**What you need to do:** Rewrite the records below, changing every "sidebar" to "side panel" and leaving everything else unchanged.
== Given information ==
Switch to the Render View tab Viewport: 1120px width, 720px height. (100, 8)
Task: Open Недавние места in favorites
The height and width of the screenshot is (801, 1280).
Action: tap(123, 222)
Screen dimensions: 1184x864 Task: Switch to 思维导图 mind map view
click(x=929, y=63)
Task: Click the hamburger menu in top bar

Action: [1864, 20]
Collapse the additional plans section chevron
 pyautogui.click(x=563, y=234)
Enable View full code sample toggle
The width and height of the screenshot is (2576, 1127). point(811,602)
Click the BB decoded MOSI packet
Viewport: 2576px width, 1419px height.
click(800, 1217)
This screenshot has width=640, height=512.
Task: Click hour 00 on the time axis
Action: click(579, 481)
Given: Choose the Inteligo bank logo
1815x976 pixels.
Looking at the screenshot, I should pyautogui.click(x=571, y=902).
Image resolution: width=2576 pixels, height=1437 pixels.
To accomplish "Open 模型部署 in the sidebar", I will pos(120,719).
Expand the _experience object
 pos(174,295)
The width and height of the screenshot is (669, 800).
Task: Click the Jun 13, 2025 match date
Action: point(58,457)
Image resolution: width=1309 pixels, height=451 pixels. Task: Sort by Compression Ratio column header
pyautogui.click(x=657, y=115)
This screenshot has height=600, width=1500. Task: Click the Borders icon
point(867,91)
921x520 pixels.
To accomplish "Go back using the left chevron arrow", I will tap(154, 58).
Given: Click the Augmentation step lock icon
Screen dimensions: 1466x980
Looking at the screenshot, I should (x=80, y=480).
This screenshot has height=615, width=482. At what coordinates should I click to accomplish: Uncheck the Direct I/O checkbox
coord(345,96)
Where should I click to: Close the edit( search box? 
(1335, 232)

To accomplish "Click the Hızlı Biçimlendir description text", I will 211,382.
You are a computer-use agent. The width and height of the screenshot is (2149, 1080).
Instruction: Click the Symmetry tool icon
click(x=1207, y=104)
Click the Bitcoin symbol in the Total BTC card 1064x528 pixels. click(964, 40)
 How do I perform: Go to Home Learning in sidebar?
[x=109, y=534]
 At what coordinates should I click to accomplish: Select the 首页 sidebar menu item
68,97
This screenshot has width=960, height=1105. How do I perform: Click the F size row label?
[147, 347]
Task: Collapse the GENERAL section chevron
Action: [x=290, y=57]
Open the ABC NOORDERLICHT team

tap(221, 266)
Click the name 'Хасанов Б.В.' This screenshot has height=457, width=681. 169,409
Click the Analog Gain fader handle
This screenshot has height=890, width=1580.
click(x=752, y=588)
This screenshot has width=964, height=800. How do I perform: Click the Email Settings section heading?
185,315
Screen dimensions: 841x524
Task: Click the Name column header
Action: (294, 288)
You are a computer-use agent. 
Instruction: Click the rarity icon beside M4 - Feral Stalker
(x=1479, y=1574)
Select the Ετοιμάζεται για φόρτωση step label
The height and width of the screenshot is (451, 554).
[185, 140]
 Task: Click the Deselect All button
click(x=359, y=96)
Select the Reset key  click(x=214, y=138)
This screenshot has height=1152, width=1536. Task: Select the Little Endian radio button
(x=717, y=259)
===
**Task response:**
Switch to the Render View tab Viewport: 1120px width, 720px height. (100, 8)
Task: Open Недавние места in favorites
The height and width of the screenshot is (801, 1280).
Action: tap(123, 222)
Screen dimensions: 1184x864 Task: Switch to 思维导图 mind map view
click(x=929, y=63)
Task: Click the hamburger menu in top bar

Action: [1864, 20]
Collapse the additional plans section chevron
 pyautogui.click(x=563, y=234)
Enable View full code sample toggle
The width and height of the screenshot is (2576, 1127). point(811,602)
Click the BB decoded MOSI packet
Viewport: 2576px width, 1419px height.
click(800, 1217)
This screenshot has width=640, height=512.
Task: Click hour 00 on the time axis
Action: click(579, 481)
Given: Choose the Inteligo bank logo
1815x976 pixels.
Looking at the screenshot, I should pyautogui.click(x=571, y=902).
Image resolution: width=2576 pixels, height=1437 pixels.
To accomplish "Open 模型部署 in the side panel", I will pos(120,719).
Expand the _experience object
 pos(174,295)
The width and height of the screenshot is (669, 800).
Task: Click the Jun 13, 2025 match date
Action: point(58,457)
Image resolution: width=1309 pixels, height=451 pixels. Task: Sort by Compression Ratio column header
pyautogui.click(x=657, y=115)
This screenshot has height=600, width=1500. Task: Click the Borders icon
point(867,91)
921x520 pixels.
To accomplish "Go back using the left chevron arrow", I will tap(154, 58).
Given: Click the Augmentation step lock icon
Screen dimensions: 1466x980
Looking at the screenshot, I should (x=80, y=480).
This screenshot has height=615, width=482. At what coordinates should I click to accomplish: Uncheck the Direct I/O checkbox
coord(345,96)
Where should I click to: Close the edit( search box? 
(1335, 232)

To accomplish "Click the Hızlı Biçimlendir description text", I will 211,382.
You are a computer-use agent. The width and height of the screenshot is (2149, 1080).
Instruction: Click the Symmetry tool icon
click(x=1207, y=104)
Click the Bitcoin symbol in the Total BTC card 1064x528 pixels. click(964, 40)
 How do I perform: Go to Home Learning in side panel?
[x=109, y=534]
 At what coordinates should I click to accomplish: Select the 首页 side panel menu item
68,97
This screenshot has width=960, height=1105. How do I perform: Click the F size row label?
[147, 347]
Task: Collapse the GENERAL section chevron
Action: [x=290, y=57]
Open the ABC NOORDERLICHT team

tap(221, 266)
Click the name 'Хасанов Б.В.' This screenshot has height=457, width=681. 169,409
Click the Analog Gain fader handle
This screenshot has height=890, width=1580.
click(x=752, y=588)
This screenshot has width=964, height=800. How do I perform: Click the Email Settings section heading?
185,315
Screen dimensions: 841x524
Task: Click the Name column header
Action: (294, 288)
You are a computer-use agent. 
Instruction: Click the rarity icon beside M4 - Feral Stalker
(x=1479, y=1574)
Select the Ετοιμάζεται για φόρτωση step label
The height and width of the screenshot is (451, 554).
[185, 140]
 Task: Click the Deselect All button
click(x=359, y=96)
Select the Reset key  click(x=214, y=138)
This screenshot has height=1152, width=1536. Task: Select the Little Endian radio button
(x=717, y=259)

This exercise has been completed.